Reconstructing Roadview Image Data & Data labeling

First, we use the CLIPSeg to get the segmentation map.

Then, we can get the segmentation map.

So, we can get the images that contain sidewalk segmentation.

But, this image has distortion.
So, this image isn't enough to use.

First way

Get undistort image by using opencv

import cv2
import numpy as np

camera_matrix = np.array([[fx, 0, cx],
                          [0, fy, cy],
                          [0, 0, 1]])
dist_coeffs = np.array([k1, k2, p1, p2, k3])

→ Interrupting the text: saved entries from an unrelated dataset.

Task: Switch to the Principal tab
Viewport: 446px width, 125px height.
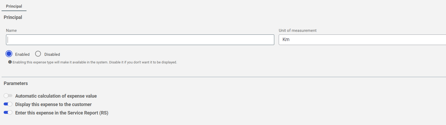Action: (x=14, y=6)
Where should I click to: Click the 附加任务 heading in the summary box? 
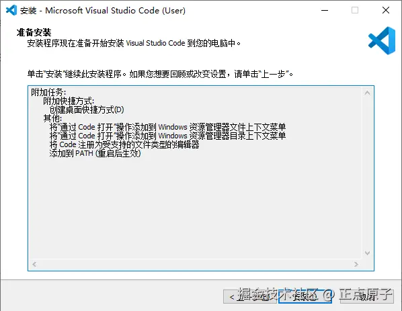pyautogui.click(x=48, y=92)
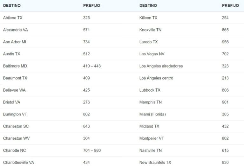
Task: Select Ann Arbor MI entry
Action: click(x=15, y=42)
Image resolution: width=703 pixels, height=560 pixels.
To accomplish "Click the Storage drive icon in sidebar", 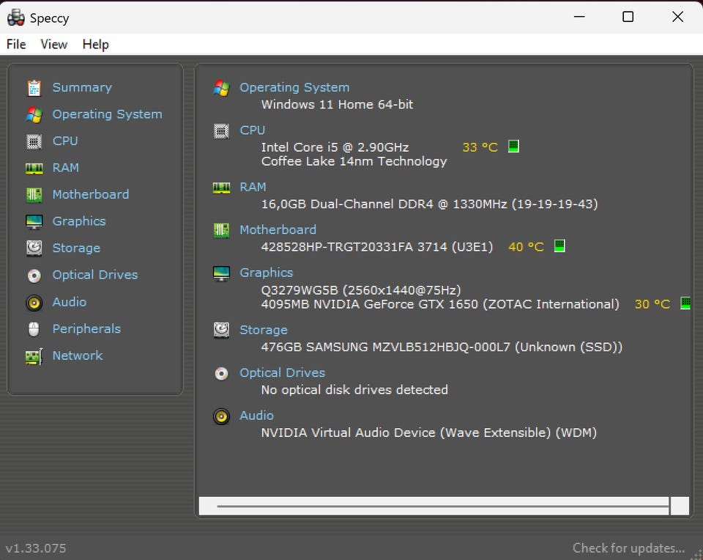I will pos(34,248).
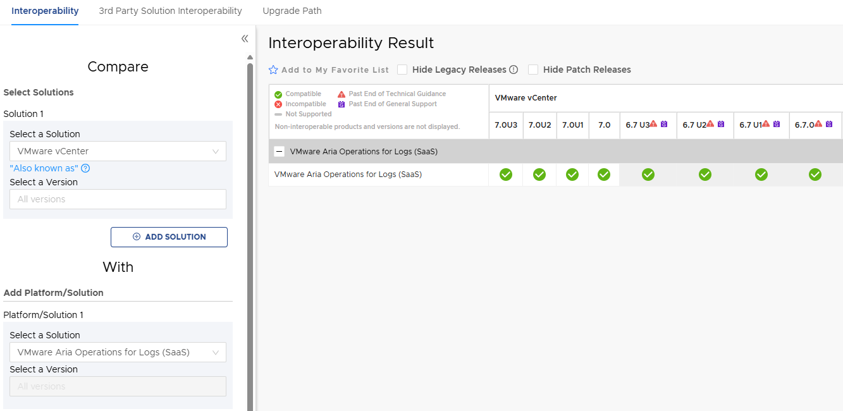Open the "Also known as" link

coord(44,168)
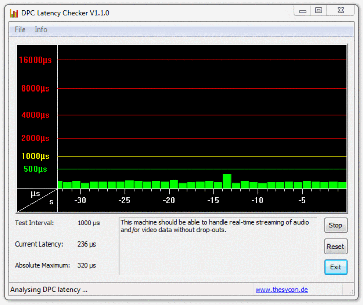
Task: Open the File menu
Action: click(x=20, y=29)
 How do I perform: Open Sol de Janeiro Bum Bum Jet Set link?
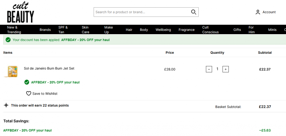pyautogui.click(x=49, y=68)
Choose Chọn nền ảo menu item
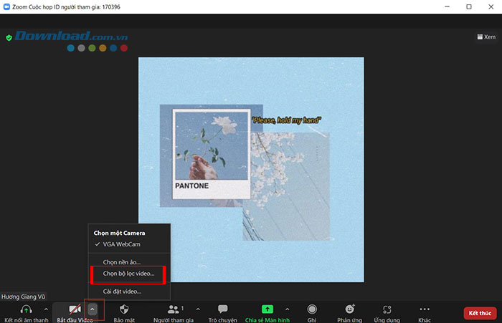Screen dimensions: 502x323 (121, 262)
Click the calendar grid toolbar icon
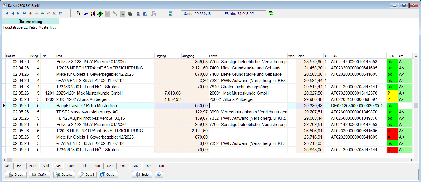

image = cv2.imread('img/ahalf.png')

new_camera_matrix, _ = cv2.getOptimalNewCameraMatrix(camera_matrix, dist_coeffs, image.shape[:2], 1)

undistorted_image = cv2.undistort(image, camera_matrix, dist_coeffs, None, new_camera_matrix)

cv2.imshow('Undistorted Image', undistorted_image)
cv2.waitKey(0)
cv2.destroyAllWindows()

This way can be better than before (?)
But, this image is still distorted.

Second way

Get a nice image from the roadview api with angle.

import requests
import json
import cv2
import numpy as np

def get_image_with_angle(panoid, heading, pitch, fov, size):
    url = "https://map.kakao.com/mapapi/panoidView"
    params = {
        "panoid": panoid,
        "heading": heading,
        "pitch": pitch,
        "fov": fov,
        "size": size,
        "scale": 1,
        "format": "jpg",
        "quality": 80,
        "client": "sdk"
    }
    response = requests.get(url, params=params)
    image = cv2.imdecode(np.frombuffer(response.content, np.uint8), cv2.IMREAD_COLOR)
    return image

We can get the image with angle in map_api.
So, we can get the image that is not distorted.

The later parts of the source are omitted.